Let $\lambda$ be a fixed regular cardinal. I would need (for a proof) to find a regular cardinal $\mu>\lambda$ such that $\mu^\lambda=\mu$. What I can understand is that the mapping $\mu\mapsto \mu^\lambda$ has fixpoints. Indeed, $(2^\lambda)^\lambda=2^{\lambda^2}=2^\lambda$. But I believe that, for example, the fact that $2^{\aleph_0}$ is regular is undecidable in ZFC and $\aleph_0$ is regular. So this fixpoint is probably not a good candidate.
Does it exist a regular cardinal $\mu>\lambda$ such that $\mu^\lambda=\mu$ ?
You are correct that $2^\lambda$ could be singular. But $\mu=(2^\lambda)^+$ is regular.
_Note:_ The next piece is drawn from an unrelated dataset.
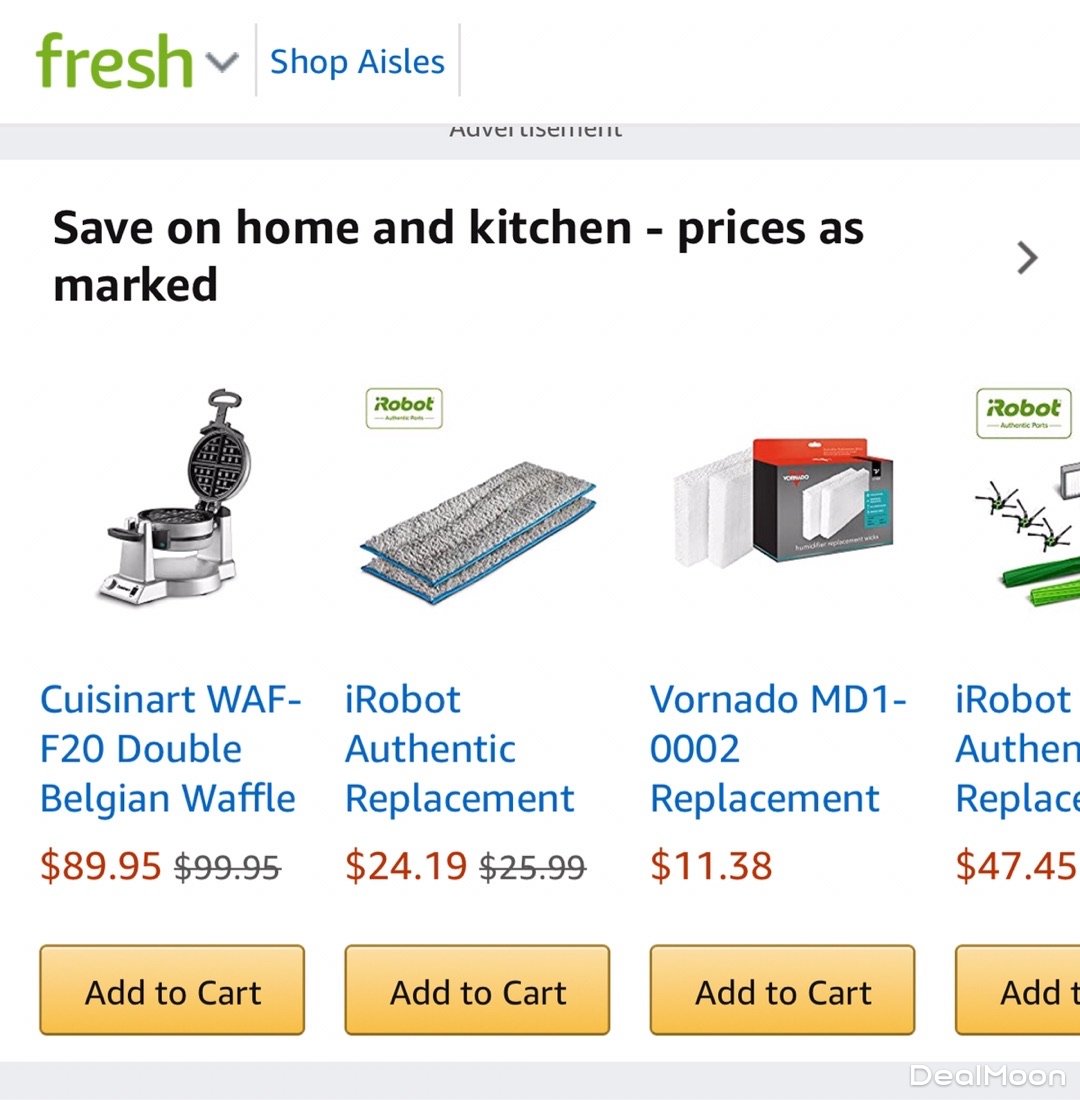Viewport: 1080px width, 1100px height.
Task: Open the Cuisinart waffle maker image
Action: 174,495
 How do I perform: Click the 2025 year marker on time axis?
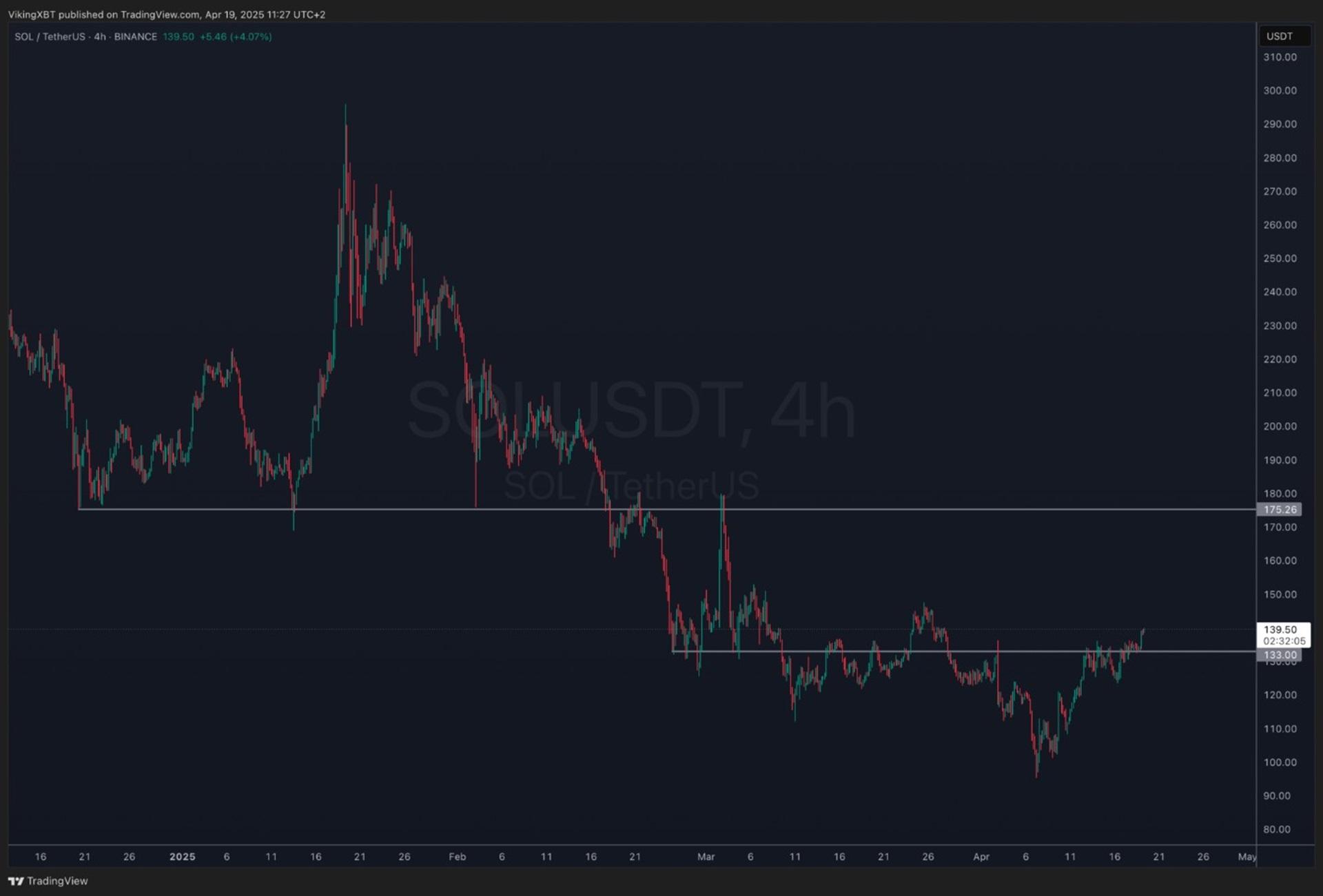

And let's see how it works out:
$$\mu^\lambda=((2^\lambda)^+)^\lambda=(2^\lambda)^\lambda\cdot(2^\lambda)^+=(2^\lambda)^+=\mu.$$
Of course, the second equality is due to Hausdorff's formula for exponentiation: $\aleph_{\beta+1}^{\aleph_\alpha}=\aleph_\beta^{\aleph_\alpha}\cdot\aleph_{\beta+1}$.